Jose Cuervo produced a premium tequila, “Reserva de la Familia,” beginning in 1995. The tequila bottle had a wax seal that was straight-edged and did not initially feature drips. By 2001, Cuervo had begun selling this tequila in the United States in bottles with a red dripping wax seal reminiscent of the Maker’s Mark red dripping wax seal. In 2003, Maker’s Mark instituted this suit against Casa Cuervo S.A. de C.V., Jose Cuervo International, Inc., Tequila Cuervo La Rojeña S.A. de C.V., and Diageo North America, Inc. claiming state and federal trademark infringement and federal trademark dilution; sometime thereafter, Cuervo discontinued use of the red dripping wax seal and reverted to a red straight-edged wax seal. In its suit, Maker’s Mark sought damages, injunctions against dilution and infringement, and costs. Cuervo counterclaimed for cancellation of the Maker’s Mark trademark.

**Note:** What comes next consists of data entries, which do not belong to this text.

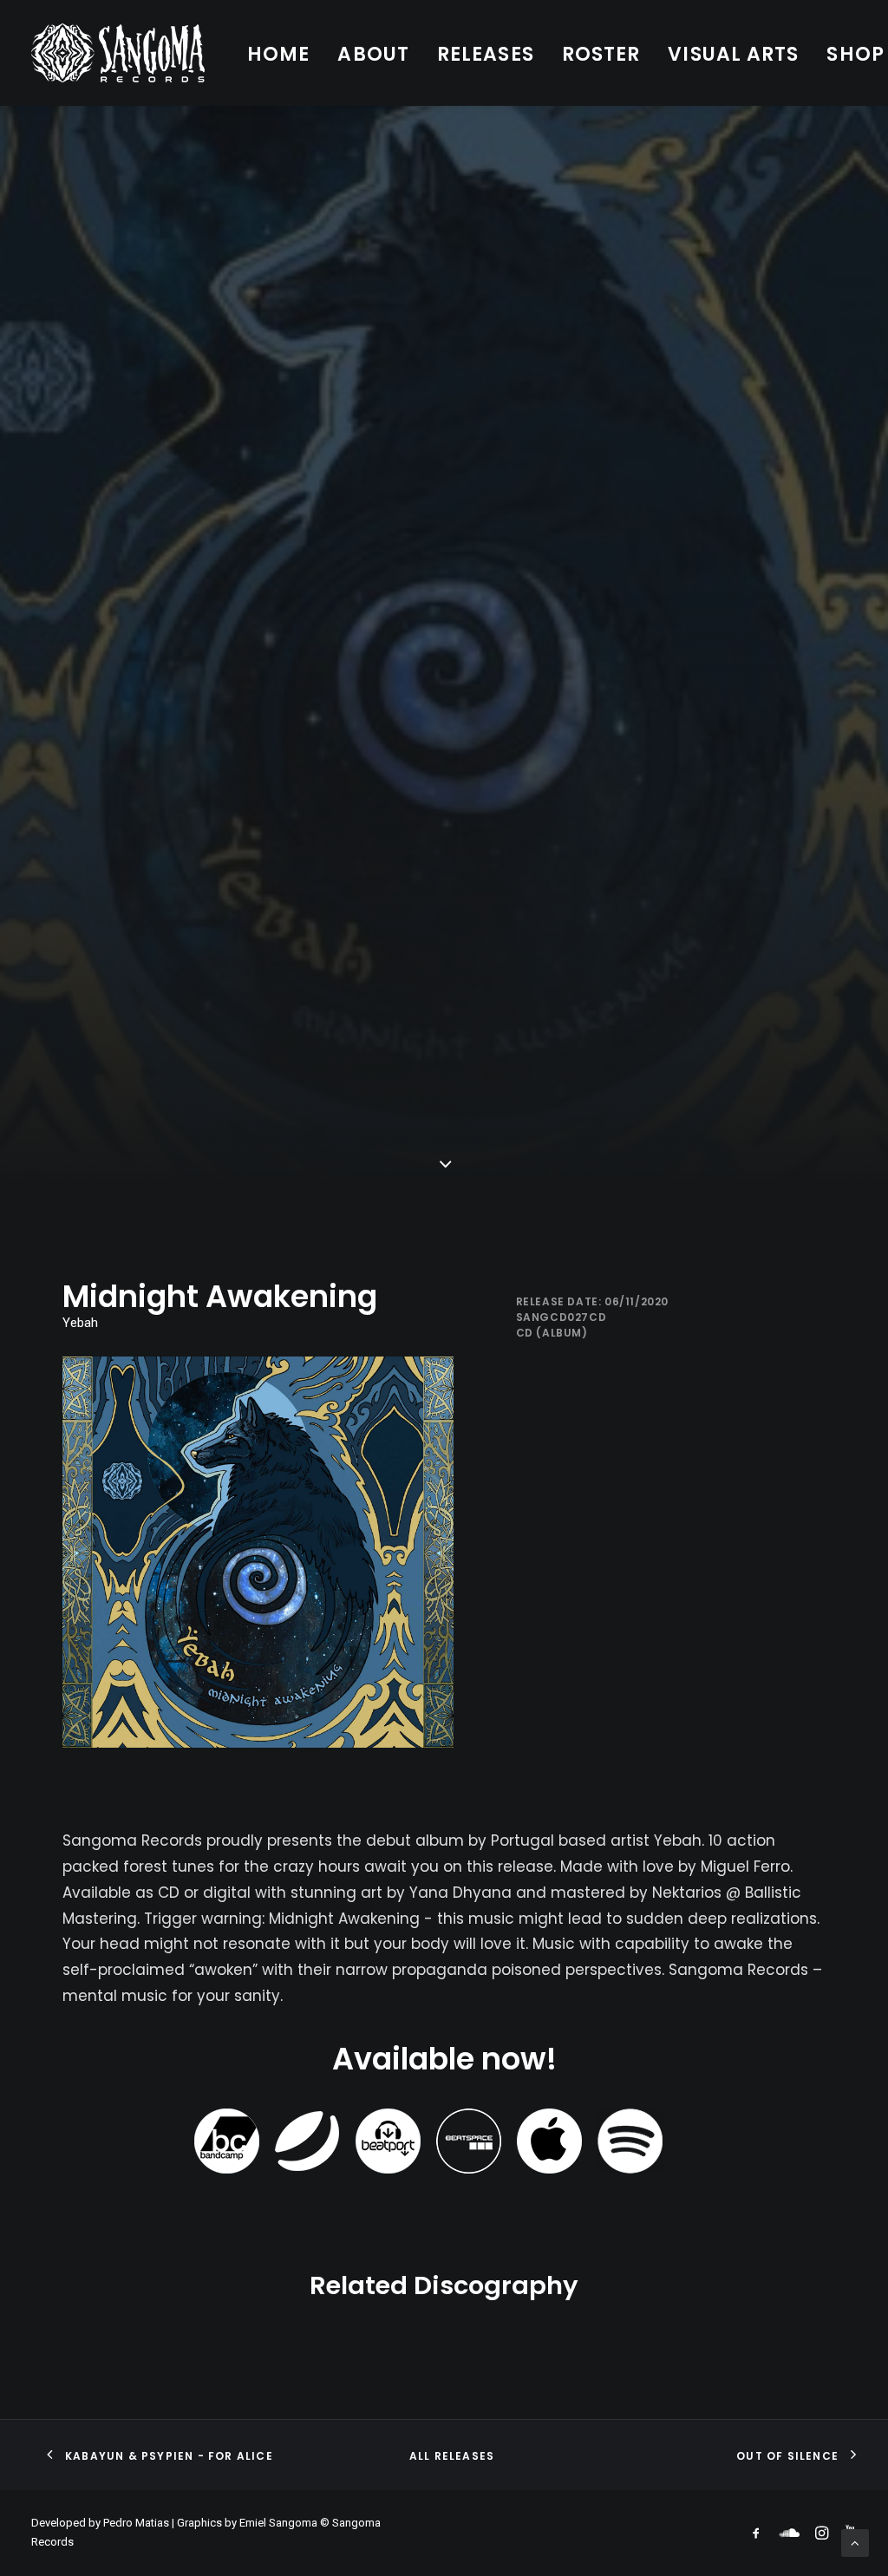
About (373, 54)
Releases (485, 54)
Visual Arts (733, 54)
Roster (601, 54)
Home (278, 54)
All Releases (451, 2456)
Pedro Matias (136, 2522)
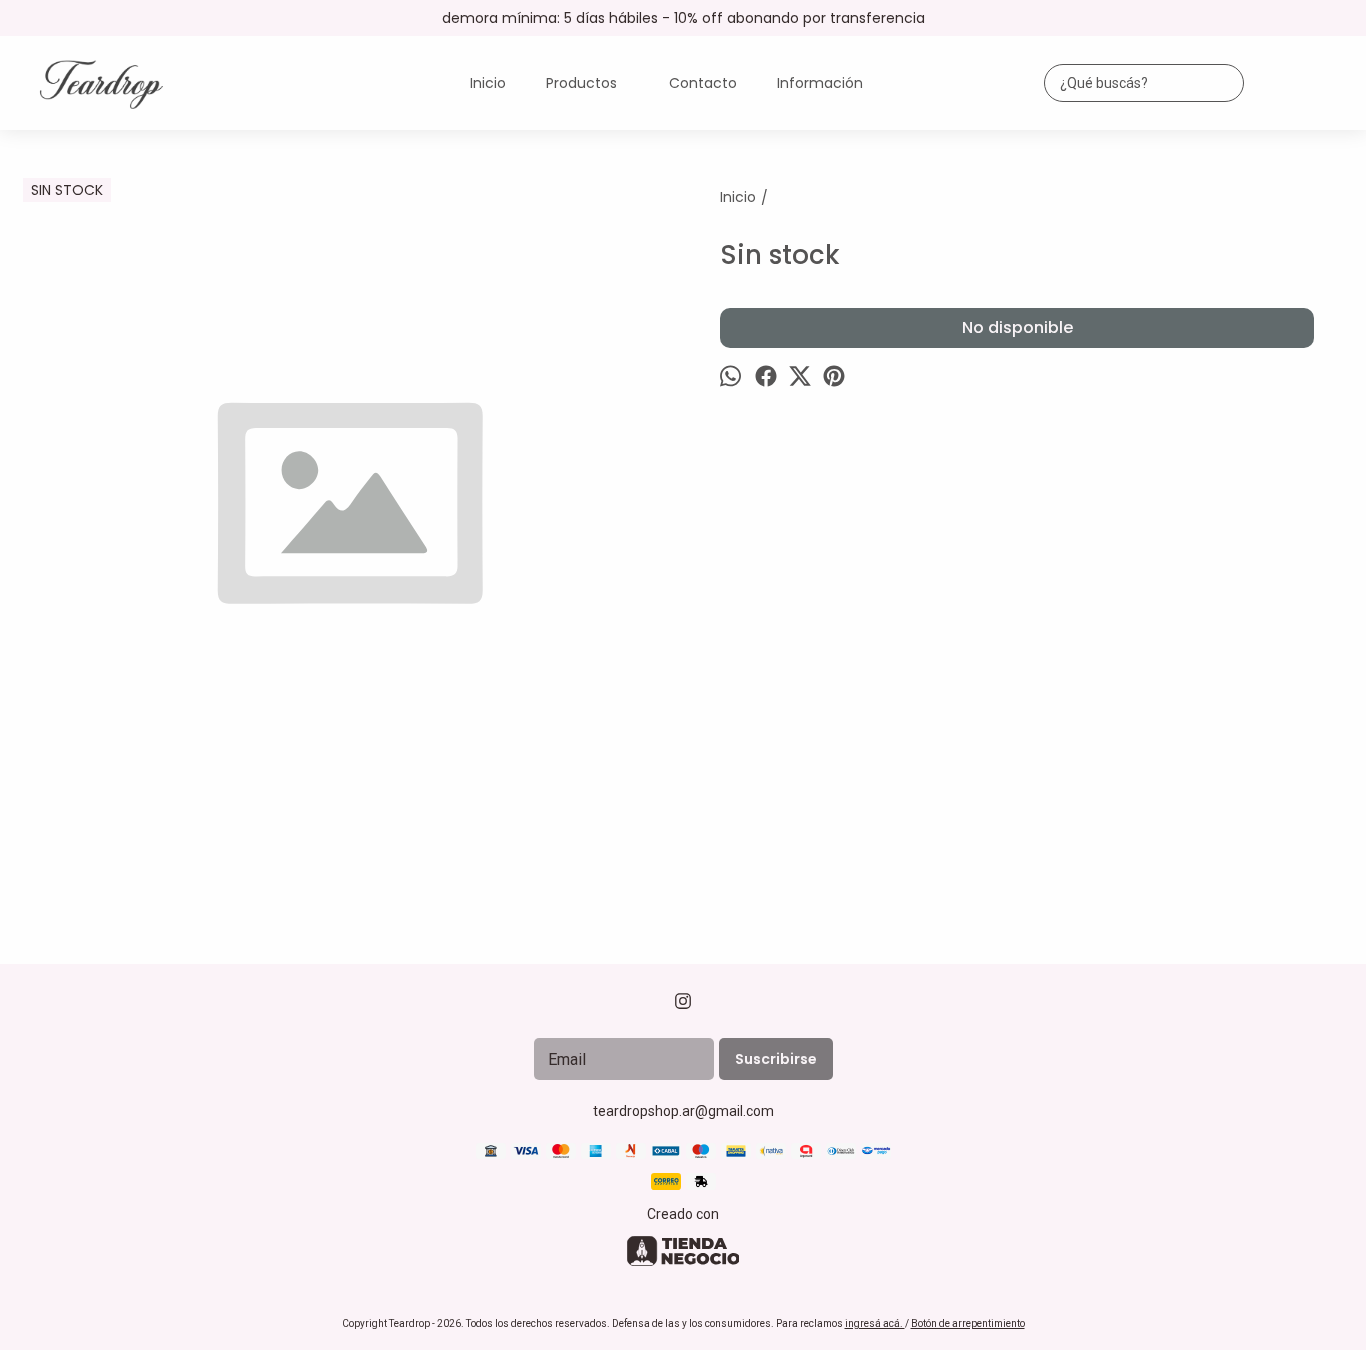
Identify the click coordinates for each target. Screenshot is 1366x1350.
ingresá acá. (875, 1323)
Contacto (703, 83)
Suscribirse (776, 1059)
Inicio (488, 83)
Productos (581, 83)
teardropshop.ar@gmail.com (683, 1111)
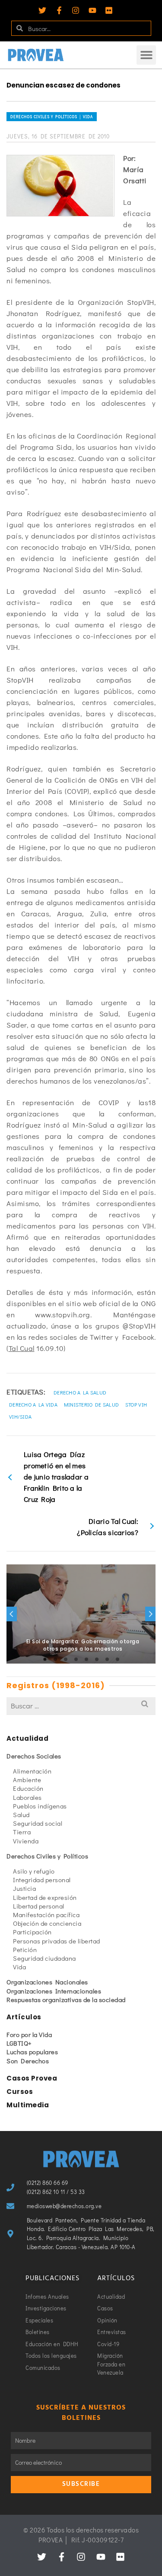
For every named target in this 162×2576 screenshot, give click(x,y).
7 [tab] (107, 1659)
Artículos (23, 2016)
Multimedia (27, 2104)
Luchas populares (32, 2051)
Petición (25, 1949)
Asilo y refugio (34, 1871)
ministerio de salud (91, 1404)
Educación (28, 1788)
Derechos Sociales (33, 1756)
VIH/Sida (20, 1416)
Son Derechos (27, 2060)
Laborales (27, 1797)
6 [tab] (96, 1659)
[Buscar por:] (81, 1706)
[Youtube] (92, 10)
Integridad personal (42, 1879)
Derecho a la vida (33, 1404)
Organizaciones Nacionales (47, 1981)
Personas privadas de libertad (56, 1941)
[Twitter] (42, 10)
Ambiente (27, 1779)
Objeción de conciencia (47, 1923)
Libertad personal (38, 1906)
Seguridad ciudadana (44, 1958)
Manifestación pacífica (46, 1914)
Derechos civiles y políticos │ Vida (51, 116)
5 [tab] (86, 1659)
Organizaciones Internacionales (53, 1991)
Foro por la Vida (29, 2034)
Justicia (24, 1888)
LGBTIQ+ (19, 2043)
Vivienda (25, 1840)
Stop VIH (136, 1404)
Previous (11, 1614)
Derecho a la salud (80, 1392)
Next (150, 1614)
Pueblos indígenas (40, 1806)
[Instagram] (75, 10)
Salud (21, 1814)
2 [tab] (55, 1659)
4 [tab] (76, 1659)
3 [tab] (65, 1659)
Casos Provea (31, 2078)
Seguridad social (37, 1823)
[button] (146, 55)
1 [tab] (45, 1659)
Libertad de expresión (45, 1897)
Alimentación (32, 1771)
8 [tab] (117, 1659)
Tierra (22, 1831)
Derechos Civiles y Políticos (47, 1856)
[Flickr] (109, 10)
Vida (19, 1966)
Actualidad (27, 1738)
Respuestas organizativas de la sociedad (66, 1999)
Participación (32, 1931)
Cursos (19, 2091)
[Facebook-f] (59, 10)
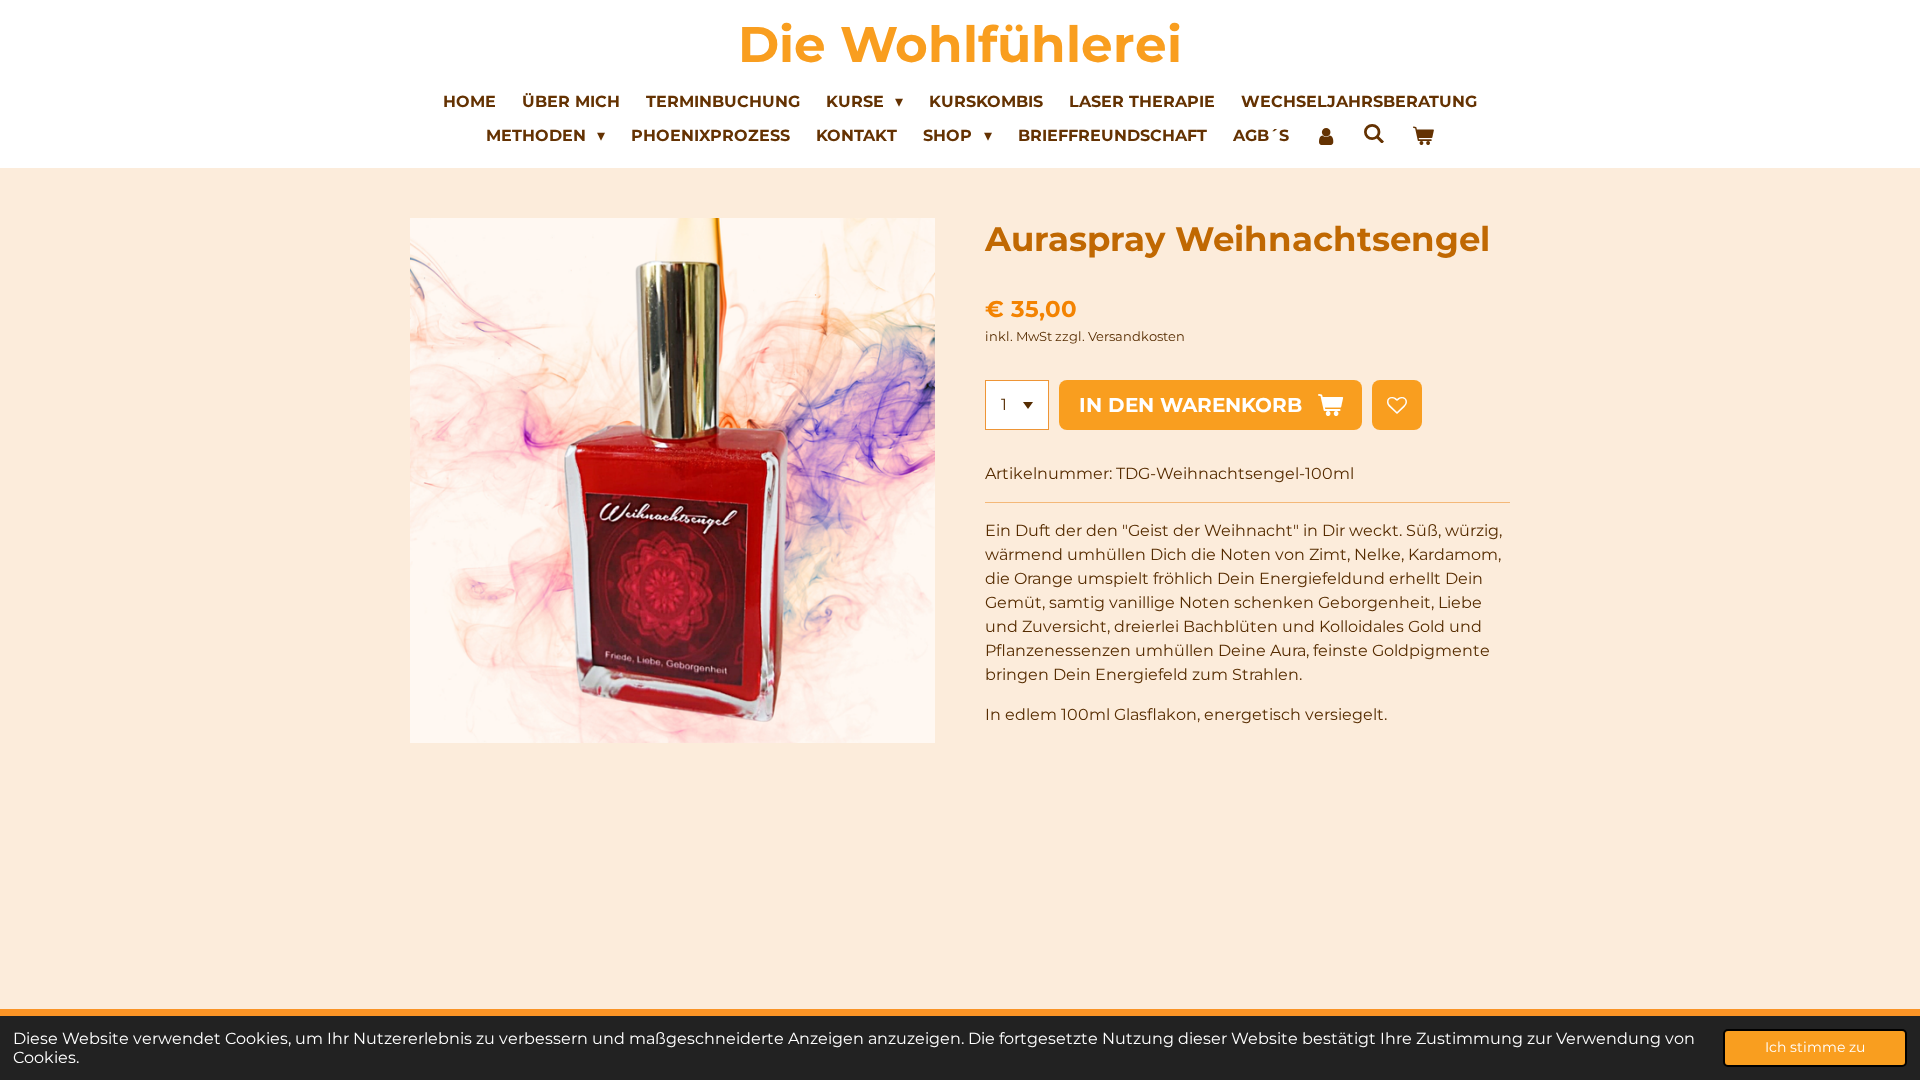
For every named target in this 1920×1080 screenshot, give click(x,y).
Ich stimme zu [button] (1815, 1047)
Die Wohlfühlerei (960, 44)
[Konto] (1326, 136)
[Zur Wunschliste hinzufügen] (1397, 405)
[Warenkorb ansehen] (1423, 136)
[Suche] (1374, 133)
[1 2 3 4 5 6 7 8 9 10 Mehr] (1017, 405)
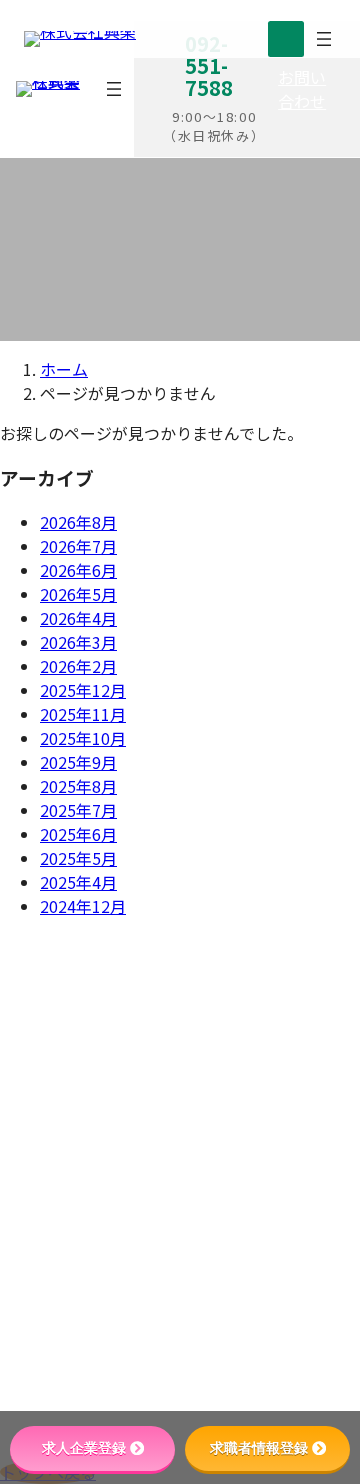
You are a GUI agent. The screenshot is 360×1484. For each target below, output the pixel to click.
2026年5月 (78, 594)
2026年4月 (78, 618)
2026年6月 (78, 570)
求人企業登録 (84, 1448)
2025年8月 (78, 786)
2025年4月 (78, 882)
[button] (307, 89)
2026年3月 (78, 642)
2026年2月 (78, 666)
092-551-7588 (237, 1125)
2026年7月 (78, 546)
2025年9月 (78, 762)
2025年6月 (78, 834)
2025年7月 (78, 810)
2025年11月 (83, 714)
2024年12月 (83, 906)
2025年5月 (78, 858)
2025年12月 (83, 690)
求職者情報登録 (259, 1448)
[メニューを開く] (114, 89)
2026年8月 (78, 522)
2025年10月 (83, 738)
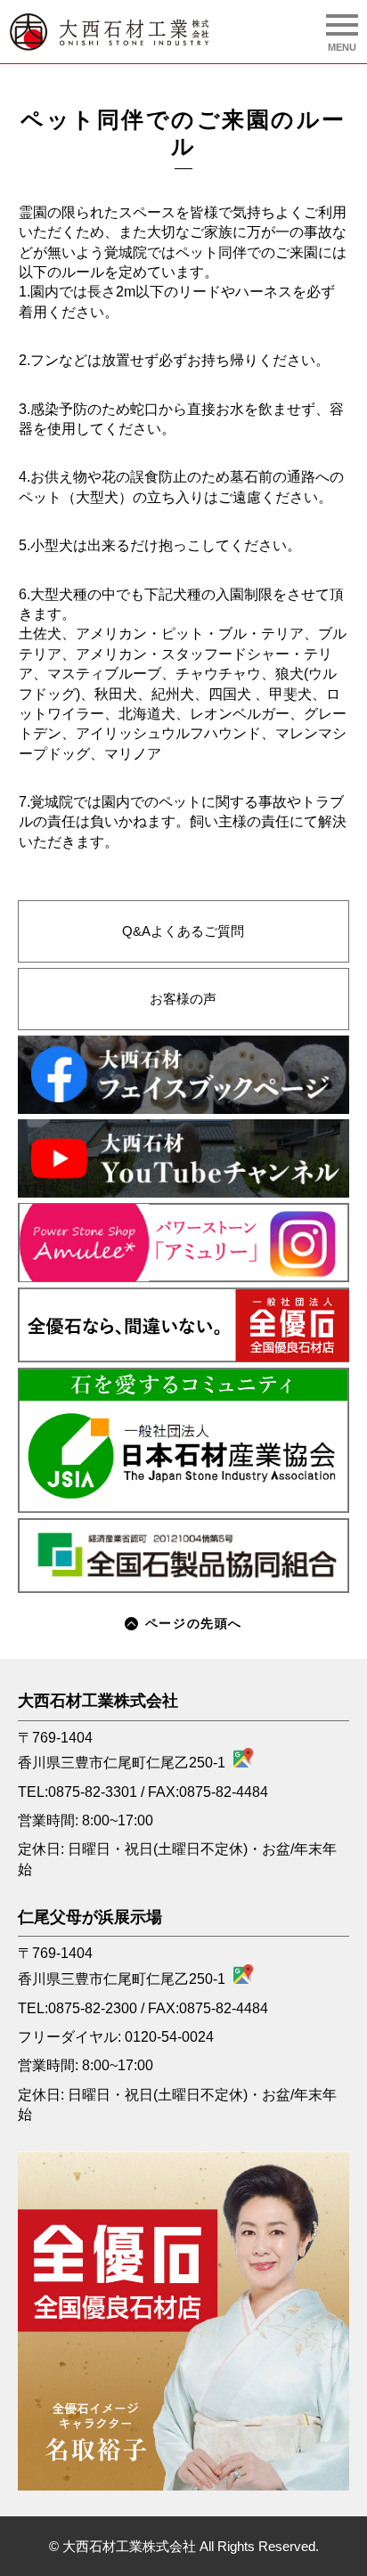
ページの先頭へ (193, 1623)
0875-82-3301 (92, 1792)
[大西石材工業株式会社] (109, 32)
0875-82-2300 (92, 2008)
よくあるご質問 (183, 931)
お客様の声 (183, 999)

After a six-day bench trial, the district court found that Maker’s Mark’s red dripping wax seal is a valid trademark and that Cuervo had infringed that trademark. Based on those findings, the district court enjoined Cuervo permanently “from using red dripping wax on the cap of a bottle in the sale, offering for sale, distribution or advertising of Cuervo tequila products at any locality within the United States.” The district court found that Cuervo had not diluted the mark and denied Maker’s Mark’s claim for damages; the district court also denied Cuervo’s counterclaim for cancellation of the mark. In a separate opinion, the district court awarded Maker’s Mark some of its costs.
Cuervo appeals the district court’s determination that the red dripping wax seal is not aesthetically functional, some of the district court’s factual findings, its balancing of those findings in determining Cuervo had infringed, and its award of some of Maker’s Mark’s costs. Cuervo does not appeal the scope of the injunction.